The unfolding scene - A. Roy Chowdhury

The momentum for acquisition-led growth by European and US companies will absolutely continue for the foreseeable future whilst these organisations continue to compete with the Indian companies. The largest of the Indian players have built a significant lead and are now taking the services they offer to the next level of maturity, pushing the European players still further.

This questions the service delivery approach to more `global sourcing' and will continue to the point that it is not worth questioning the origin of service, just the quality and price.

Increasingly, larger deals are being worked out with Indian services providers. ABN Amro is one such example. Do you see this going up further?

The size of specific contracts and the volume of business generally will increase as the social and cultural barriers to contracting work overseas continue to break down.

The immediate future will see many more countries also making use of global sourcing, the greatest potential threat being that India starts to struggle with demand and starts to suffer quality issues, which will fuel wage inflation as the competition for talent increases.
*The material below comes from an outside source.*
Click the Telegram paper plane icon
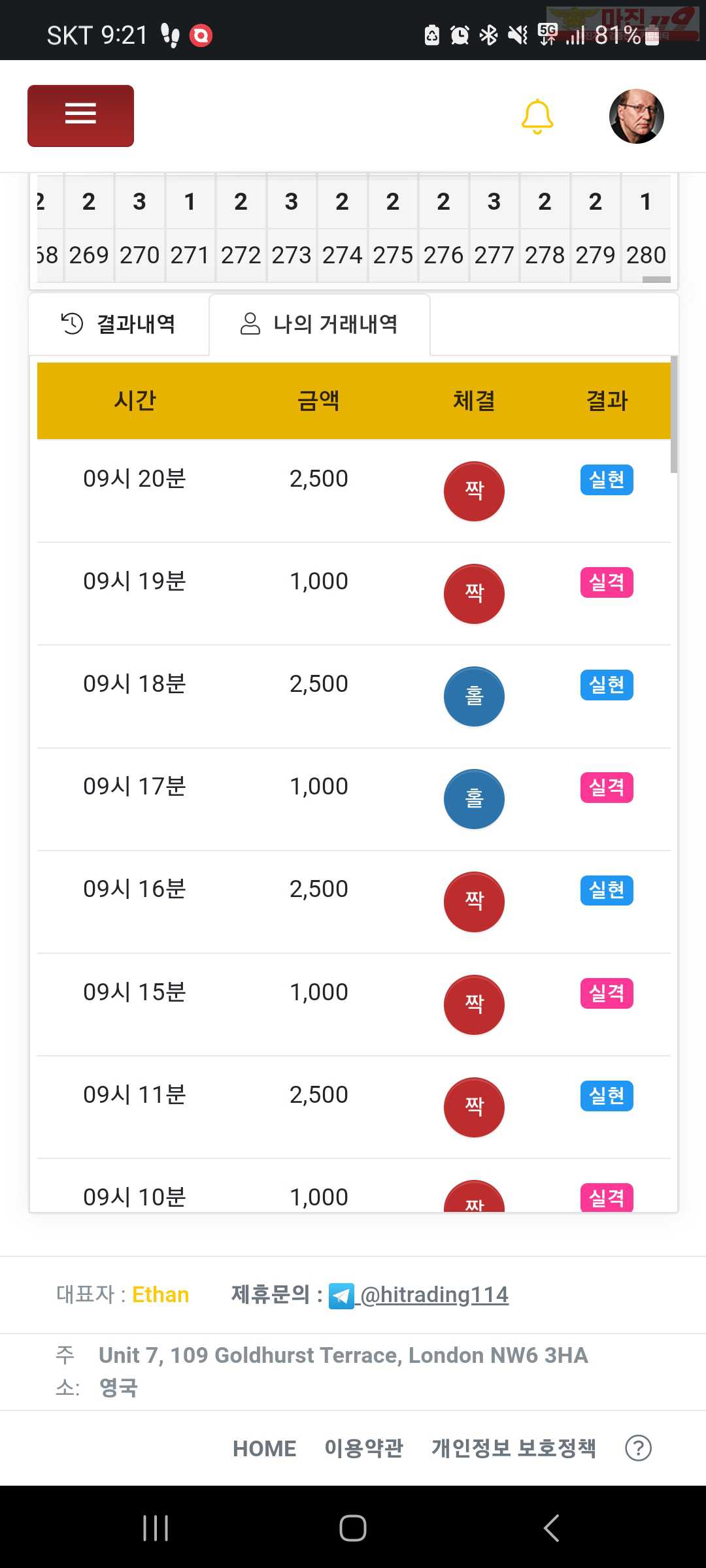This screenshot has height=1568, width=706. 341,1296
Though Europe continues to grow with more cross border associations, it is still a smaller part of global outsourcing. Will this expand?

Absolutely. As competition grows within the European region, more and more work will be offshored or globally sourced to ensure cost- based improvements are exploited by all.
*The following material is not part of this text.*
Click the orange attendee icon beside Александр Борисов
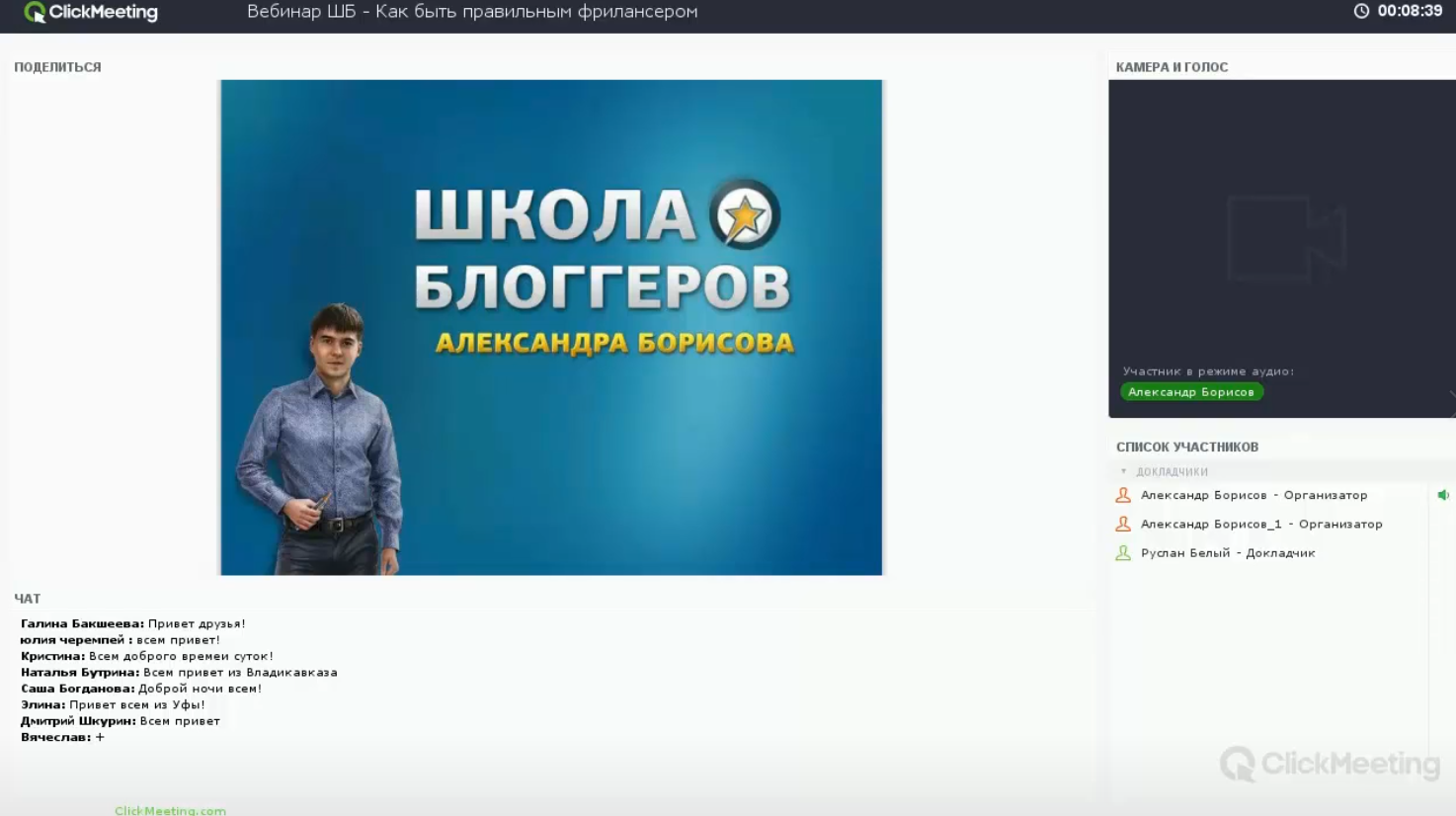Screen dimensions: 1456x816 pos(1122,495)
Will infrastructure outsourcing be the next big opportunity?

It is getting more complex and the accent is on integrated BPO. With organisations taking a `Process' view of services, this trend will be the next development in Offshore.

The discussion has already moved from labour cost to quality and innovation, with many clients surprised at the process improvements brought by offshoring.

This will accelerate and fundamentally change the image most have of the benefits of offshore sourcing

The level of offshore in the UK is beyond any other European country. However, it will increase everywhere.

Several European companies are looking at an India presence, particularly for manufacturing. How do you perceive this trend? And Indian companies seeking to expand footprint in EU?

Both trends are extremely positive but will add specific stresses and development requirements to these organisations. Plus this is not a new trend.

Much manufacturing has been done away from Europe for decades.

Indian companies have been looking at European acquisitions for some significant time as is the case with Wipro and TCS buying specific software capabilities in Europe.

The potential for growth in this area is phenomenal. It is no longer something that can be viewed as just interesting, nor can it be ignored or resisted by either corporates or governments.

Economic globalisation is here to stay and offshoring and global sourcing are fundamental elements behind its growth and increasing market maturity.